I'm impressed when someone has truly done her homework. Some candidates think if they read through a company's website, they're covered. But they're not. Most site content is pretty canned and well polished. It doesn't reflect what's on the mind of the person who's interviewing you. If you're really interested in a company, you're going to look deeper. Find out about any recent changes and developments; dig up relevant press on the industry; read the right blogs. When I see that someone has gone to this level and has been able to form her own opinion (even if I don't agree with that opinion), I really take note. Nowadays the economy demands passion: You've got to care deeply about what a company does. If you're just looking for a job, any job, and your heart's not in it, that will show.
"If you're pregnant and interviewing for jobs, at what point do you need to spill the beans?"
Technically, it shouldn't matter at all. It's illegal for pregnancy to factor in when you're being considered for a job. But I think it's good form before an offer is made to say that you're pregnant and when your due date is. You want to make sure you're far enough along in the interview process that you're being evaluated for your work, not your exciting personal news.

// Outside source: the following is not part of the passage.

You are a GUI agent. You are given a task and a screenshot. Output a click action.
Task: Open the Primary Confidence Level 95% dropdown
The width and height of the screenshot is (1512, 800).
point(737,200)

Once you're on to meeting two or three, bring it up. This way, right out of the gate, you're partnering with your potential boss on how you would handle your workflow while you're out. It shows you're thinking ahead about the big picture and that you're a direct, forthcoming person.
"If you're asked in a job interview how much you currently earn, is it OK to lie to try for a considerable jump?"

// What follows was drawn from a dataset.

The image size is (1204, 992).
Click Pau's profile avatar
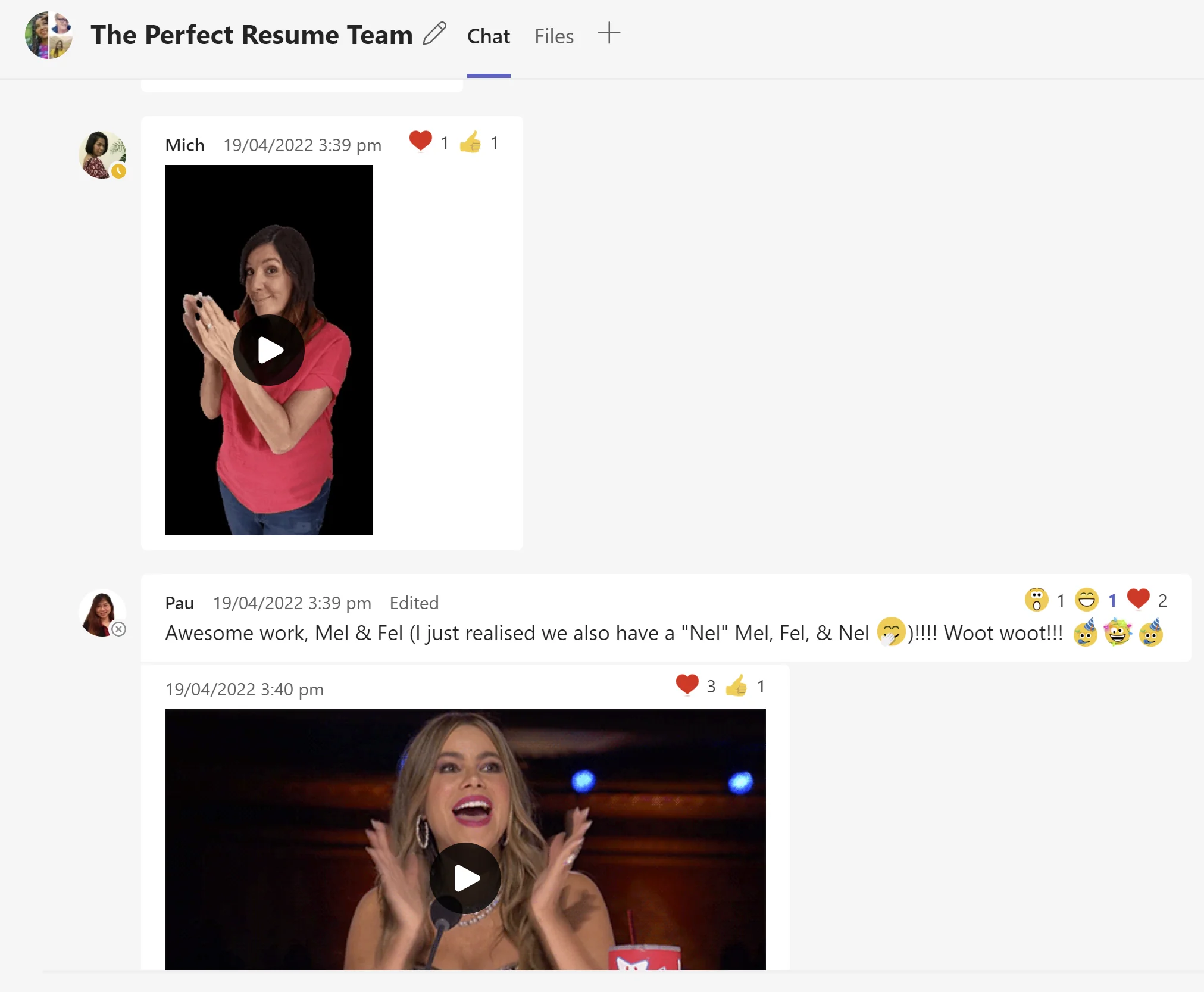[102, 613]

It's a very small world, and it's so connected. People within your industry can easily find out what you're earning, so it's always best to tell the truth. There are two smart ways I've seen this question handled: The first is to reveal your current salary but be clear about your thinking: "I'm earning X, but I'm not interested in making a change unless I can hit the Y mark." The other approach: Instead of answering the question directly, say, "I would like to be considered for the best salary possible for this position, because I feel my experience checks off most of the boxes." But I'd say that when asked, 90 percent of the people answer directly.
"Are there specific strategies for doing well in a FaceTime or phone interview?"

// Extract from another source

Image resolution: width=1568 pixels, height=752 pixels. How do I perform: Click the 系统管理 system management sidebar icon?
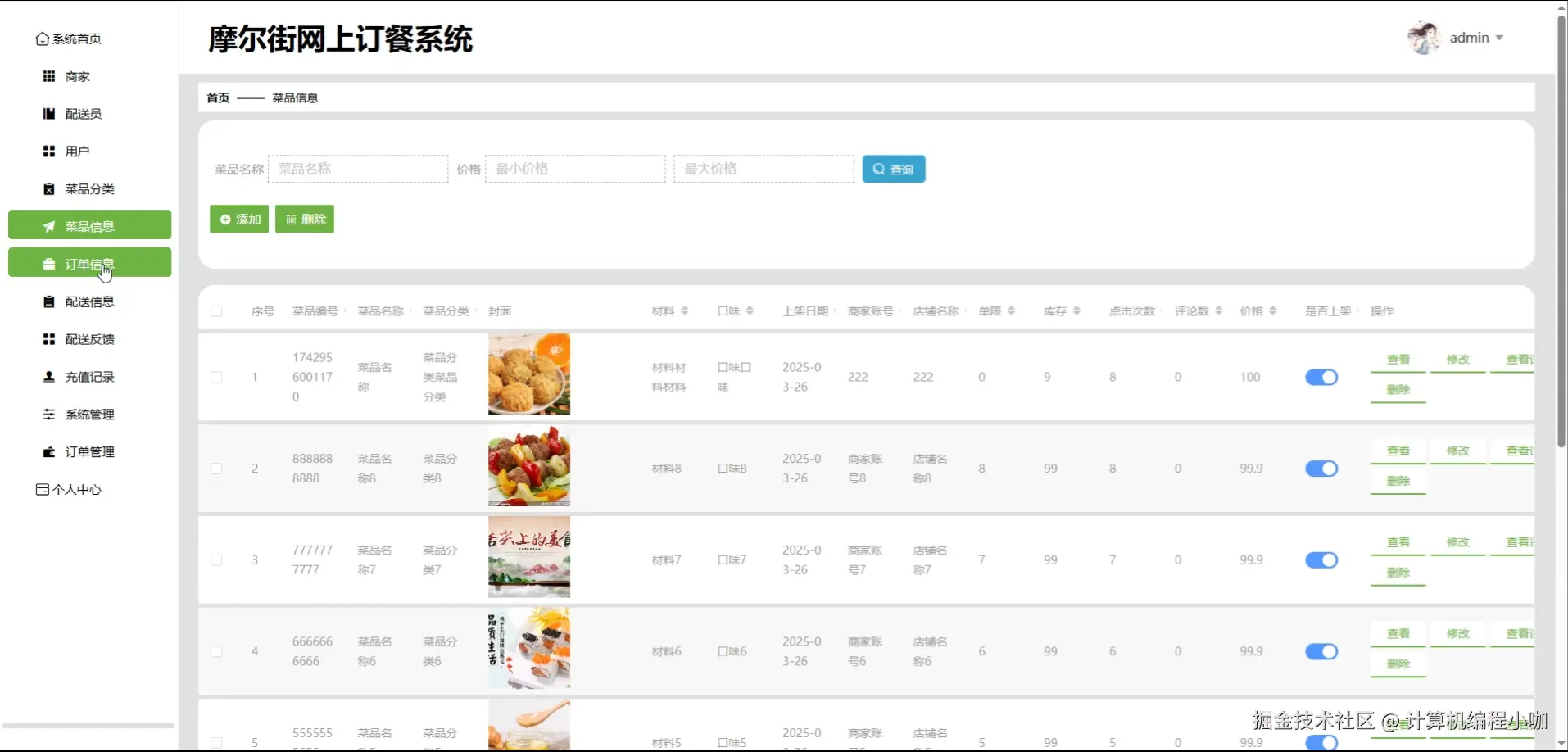[x=48, y=415]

Any meeting you take, whether it's by phone, FaceTime, or another medium, should be handled like an in-person meeting. For a video situation, dress as if you're going to an interview. Use a chair that allows you to sit upright. Don't eat or drink. Act as if you're sitting across the desk from the person you're talking to. And think about what's going on in the background—don't let us see the kitchen cabinets or the bathroom door open. For a phone interview, I can't tell you how disruptive and unprofessional it is to have someone call from a cell. I know this is a tall order these days, but find a landline. You sound better, you come off as much more professional, and you'll be sitting still, which will help you concentrate. With these sorts of interviews, your listening skills have to be very good, especially if there's a slight delay. Don't be quite so intent on getting your message across. Take in what the other person is saying, wait a beat, then respond.
"When you're asked in a job interview to identify your "areas of growth" (a.k.a. weaknesses), should you own your flaws or give a canned response?"
I would say answer honestly, but the thing that you want to "own" is genuine enthusiasm for learning and growing. I've had a few people handle this in such a bright way—their faces light up and they're excited to answer the question. They'll talk about wanting to improve their presentation skills or become better at managing and mentoring, or develop their ability to learn about the company and come up with strategies. Those are great responses, and they lead to a lively conversation. It's all in your approach. Show that you've given this some thought. That's not a canned response—that's just preparation. And try not to see the question as a trap. If you need to redirect because of the way it's phrased, you can say, "I don't view this as a weakness—I view this as an area I would like to grow in more." What you want to convey is "Thank you for asking that, because I know I can do this job. And I also know there are skills that I can improve." If you mean what you say, it will come across well.